Carry on the tutorial about parallelizing pesummary conversions with HTCondor, starting right after its final sentence.

=== Source document ===

Conversions and HTCondor
Some of the conversions available in pesummary
can be time-consuming. This is why many of the conversions can be parallelised
through Python’s
multiprocessing module.
However, it is not always ideal to highly parallelise the conversions through
the multiprocessing module. This is because if, for example, you wanted to run
on 100 CPUs and submit this job to a scheduler e.g.
HTCondor, 100 CPUs will
need to be available simultaneously before the job starts. This means that it is
possible for a highly parallised job to take a similar wall time as one which
runs in series since now the job will spend longer in the queue. To avoid
this pesummary
provides all of the tools needed to efficiently interact
with schedulers. This tutorial details how pesummary
can efficiently
interact with the HTCondor schedular and reduce wall time on time-consuming
conversions by parallelising over many CPUs. In this example we consider the
spin evolution to negative infinity. We will interact with HTCondor by writing a
Directed acyclic graph (DAG)
which uses the
summarysplit,
summarycombine and
summarycombine_posteriors
executables.
Designing the DAG
Our job needs to:
Split the input file into N files
Run the conversion module on each file and evolve the spins to negative infinity
Combine the N converted files into a single file
Step 1 can be achieved with the summarysplit executable, e.g.,
$ summarysplit --multi_process 4 --samples PATH_TO_SAMPLES \
--outdir ./output --file_format dat
Step 2 can be achieved with the summarycombine executable, e.g.,
$ summarycombine --webdir ./output/0 \
--samples ./output/split_posterior_samples_0.dat
--evolve_spins_backwards hybrid_orbit_averaged \
--labels evolve --gw
Finally we can combine all of the individually converted files with the summarycombine_posteriors executable, e.g.,
$ summarycombine_posteriors --outdir ./output --filename combined_samples.dat \
--use_all --file_format dat --labels evolve \
--samples ./output/*/samples/evolve_pesummary.dat \
Writing the DAG
The following code snippet creates a dag which a) splits the input file into N seperate analyses where N is the number of posterior samples contained with the input file, b) evolve each sample to negative infinity and c) combine all files into a single dat.

=== Recorded data ===

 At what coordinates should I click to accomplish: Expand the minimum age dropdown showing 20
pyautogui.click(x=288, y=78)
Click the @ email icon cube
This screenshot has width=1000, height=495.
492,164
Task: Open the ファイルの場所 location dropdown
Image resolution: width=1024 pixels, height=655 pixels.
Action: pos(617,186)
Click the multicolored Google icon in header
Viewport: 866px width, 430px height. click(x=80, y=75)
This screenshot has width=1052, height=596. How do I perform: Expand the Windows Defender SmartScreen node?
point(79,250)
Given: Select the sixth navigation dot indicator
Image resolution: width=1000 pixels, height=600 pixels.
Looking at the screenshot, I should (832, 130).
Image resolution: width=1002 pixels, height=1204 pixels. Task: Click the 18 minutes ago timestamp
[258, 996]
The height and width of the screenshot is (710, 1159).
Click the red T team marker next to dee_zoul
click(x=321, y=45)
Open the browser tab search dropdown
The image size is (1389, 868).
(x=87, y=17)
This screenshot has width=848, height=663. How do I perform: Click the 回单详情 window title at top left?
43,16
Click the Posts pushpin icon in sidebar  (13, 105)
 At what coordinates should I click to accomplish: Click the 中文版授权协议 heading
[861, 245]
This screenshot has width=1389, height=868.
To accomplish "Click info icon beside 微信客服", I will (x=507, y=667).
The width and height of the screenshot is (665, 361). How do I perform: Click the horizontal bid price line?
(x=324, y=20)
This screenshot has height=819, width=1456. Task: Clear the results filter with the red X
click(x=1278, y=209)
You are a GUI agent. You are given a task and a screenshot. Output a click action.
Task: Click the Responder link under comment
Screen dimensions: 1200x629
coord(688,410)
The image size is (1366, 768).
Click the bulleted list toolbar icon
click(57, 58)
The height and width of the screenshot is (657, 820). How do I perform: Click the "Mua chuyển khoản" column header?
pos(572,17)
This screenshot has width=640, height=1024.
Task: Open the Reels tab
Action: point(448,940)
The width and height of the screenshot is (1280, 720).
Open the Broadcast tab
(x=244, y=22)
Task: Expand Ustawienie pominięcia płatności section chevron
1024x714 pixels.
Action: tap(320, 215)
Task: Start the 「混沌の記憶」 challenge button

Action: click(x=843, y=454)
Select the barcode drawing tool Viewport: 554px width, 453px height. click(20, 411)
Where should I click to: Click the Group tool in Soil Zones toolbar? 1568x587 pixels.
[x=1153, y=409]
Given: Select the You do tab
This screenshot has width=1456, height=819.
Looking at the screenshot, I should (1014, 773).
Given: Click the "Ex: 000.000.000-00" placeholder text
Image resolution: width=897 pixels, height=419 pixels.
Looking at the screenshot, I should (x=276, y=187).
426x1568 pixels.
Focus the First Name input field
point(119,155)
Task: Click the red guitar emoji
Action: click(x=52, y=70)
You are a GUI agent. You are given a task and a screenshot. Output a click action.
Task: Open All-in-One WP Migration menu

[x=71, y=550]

===

_Answer for this exercise_
# Licensed under an MIT style license -- see
# https://git.ligo.org/lscsoft/pesummary/-/blob/master/LICENSE.md
import os
import glob
import argparse
import numpy as np
from pesummary.io import read
from pesummary.core.webpage.main import _WebpageGeneration
__author__ = ["Charlie Hoy <charlie.hoy@ligo.org>"]
def command_line():
"""Generate an Argument Parser object to control command line options
"""
parser = argparse.ArgumentParser()
parser.add_argument(
"-d", "--dir", required=True, help="directory of split posterior samples",
)
parser.add_argument(
"-f", "--f_ref", help="Reference frequency to use for spin evolution in Hz",
default=20
)
parser.add_argument(
"--filename", help="dat file containing posterior samples to evolve",
default=None
)
return parser
def create_submit_file(
filename, executable, arguments, stage, cpus=1, memory=2048,
accounting_group="ligo.prod.o3.cbc.pe.lalinference",
accounting_user="charlie.hoy"
):
"""Write a basic submit file for HTCondor
Parameters
----------
filename: str
name of the submit file
executable: str
the executable you wish to use
arguments: str
a space seperated list of arguments you wish to pass to the executable.
If you do not wish to pass any arguments simply pass an empty string
stage: str
a unique string which is used when naming the log, error and output files
cpus: int, optional
number of cpus to use when executing the job. Default 1
memory: int, optional
amount of memory to allocate for the job in MB. Default 2048 MB
accounting_group: str, optional
accounting group to use for the job. Default 'ligo.prod.o3.cbc.pe.lalinference'
accounting_user: str, optional
accounting user to use for the job. Default 'charlie.hoy'
"""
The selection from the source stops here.